The student behind a series of repugnant Snapchat videos is known to school administrators but was reportedly not identified due to her age. According to MassLive, after posting the racist videos she had to be held separate from the other students in an office with the vice principal after the Snapchat videos circulated the school campus last week.
Black and LGBT Lives Don’t Matter
In one of the racist videos, the student belittled the Black Lives Matter Movement and wished for the days when Black people were relegated to picking cotton.
“Black lives don’t matter, they should be out there picking my cotton, and they should do my [expletive] work for me,” she said.
Apparently not one to just hate Black people, the student went on to insult LGBT people as well. She bragged about her friends being all straight, white, smokers who vape with e-cigarettes and drink on the weekends.
“I think I’m living pretty good. Like, all my friends are white, none of them are gay and we drink on the weekends. We all Juul it’s actually a pretty good life,” she said in another Snapchat video.
In yet another video, the student says that she is not a “piece of sh**” but all LGBT people and Black people are.
“I’m not a piece of sh**. And any queer, any Black person, that’s a piece of sh** because Black people literally look like sh**.”
The Latest Racist Rant Caught Online
The unidentified South Hadley High School student is just the latest in a line of young adults facing a searing backlash over racist rants that have gone viral in recent weeks.
Earlier this month Harley Barber, a sorority girl at the University of Alabama, repeatedly said the N-word in a social media post on MLK day and claimed that she could use it as often as she wanted because she was in the South. The New Jersey native was kicked out of both the university and her sorority. Surprisingly, her mother said she deserved it.
Indiana high school student Mat Blood, claims he was dared by his friends to scream “f*** n***ers” into a bullhorn while wearing the Nazi flag around his shoulders. The consequences for the 17-year-old’s actions were swift: He lost his job and is now worried that his parents might lose their jobs too. Blood says his family is ashamed of him.

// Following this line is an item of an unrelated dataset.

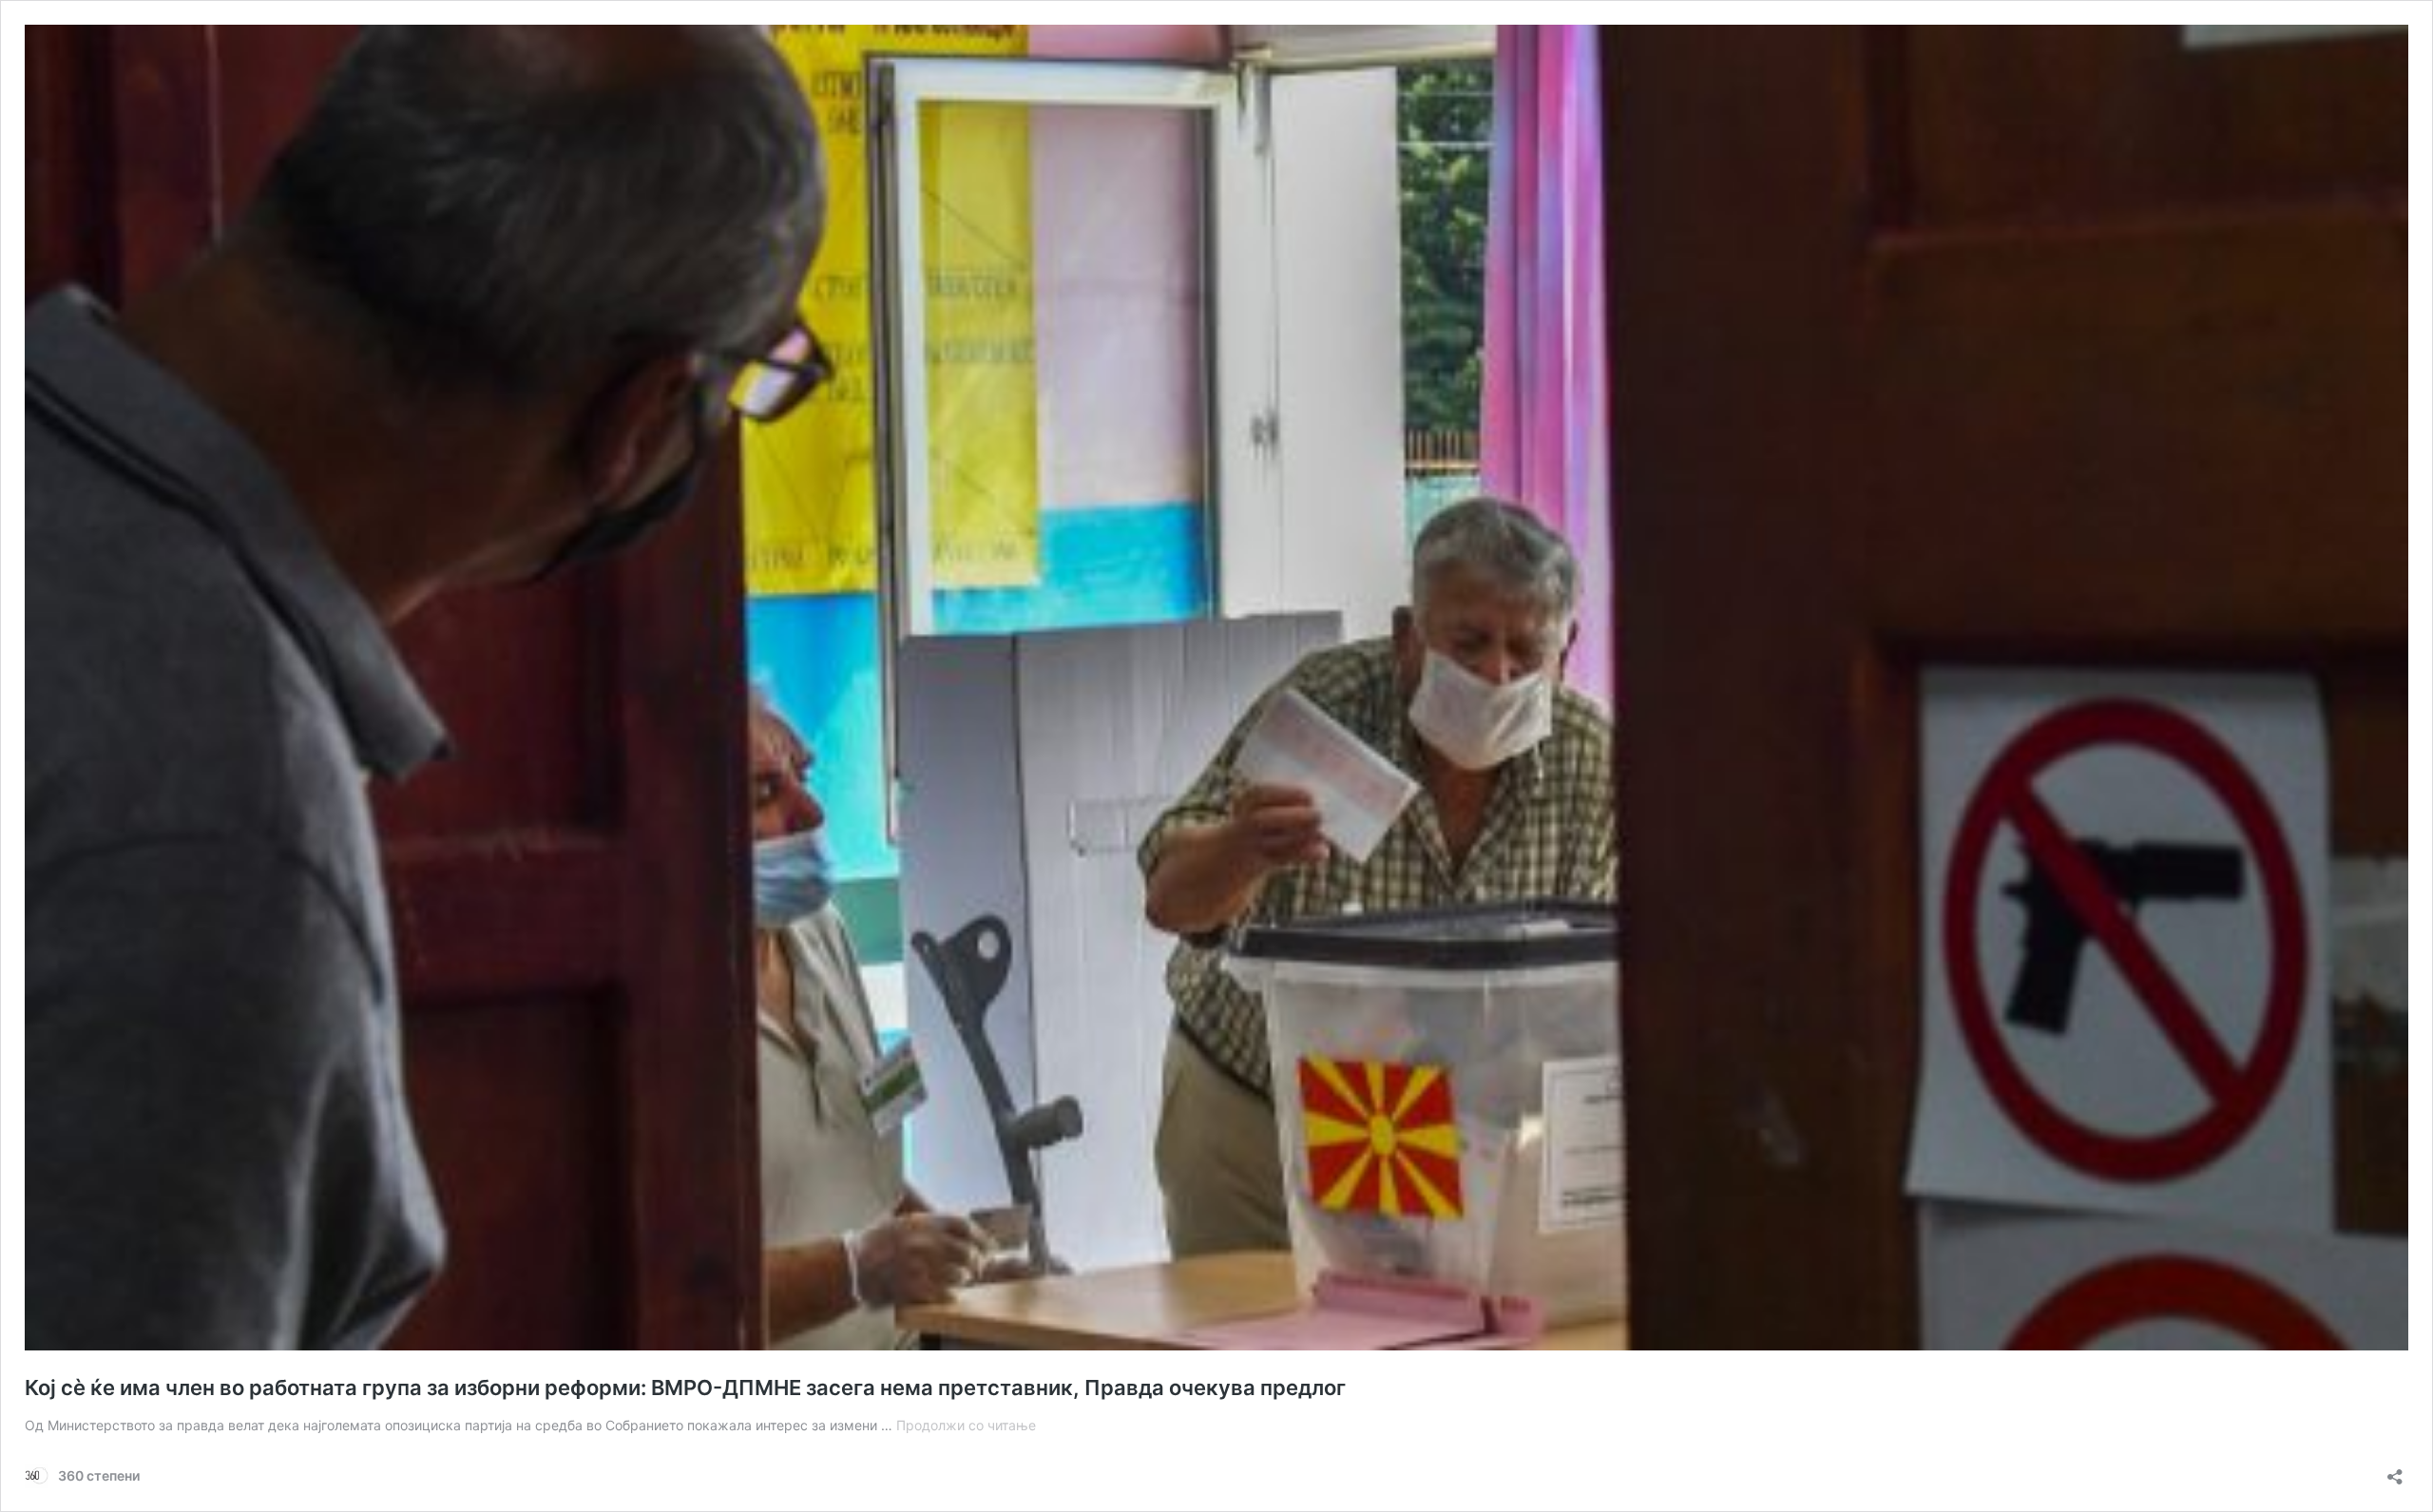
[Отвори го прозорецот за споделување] (2395, 1470)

And just last week, Natalie Martinez, of Georgia State University, was suspended from the school’s soccer team and left school after using the N-word on her Finsta page.
The School’s Response
South Hadley High School Vice Principal Patrick Lemiuex confirmed to MassLive on Tuesday that the administration was dealing with a “racial incident,’ but declined to comment directly about the videos.
By Wednesday, South Hadley Public Schools released this statement about the racist videos:
“South Hadley Public Schools is aware of the inappropriate and discriminatory Snapchat videos that were posted by a student. While these occurred off school grounds, this school system does not tolerate behavior of this type and plans to take all actions within its authority to address this matter to include working collaboratively with the South Hadley Police Department. Rest assured we are taking this incident very seriously and will use this as an educational opportunity to initiate conversations about respecting individual differences and promoting equality and respectful treatment for all.”
South Hadley Public Schools Superintendent Nicholas Young told MassLive that though the district is appalled by the content of the racist videos, behavior off of school grounds can not always be addressed by the school system.
“We won’t tolerate any inappropriate comments of a racial nature and we will address it fully within the scope of our authority. At the same time, we can’t police everything that occurs outside of school,” said Young.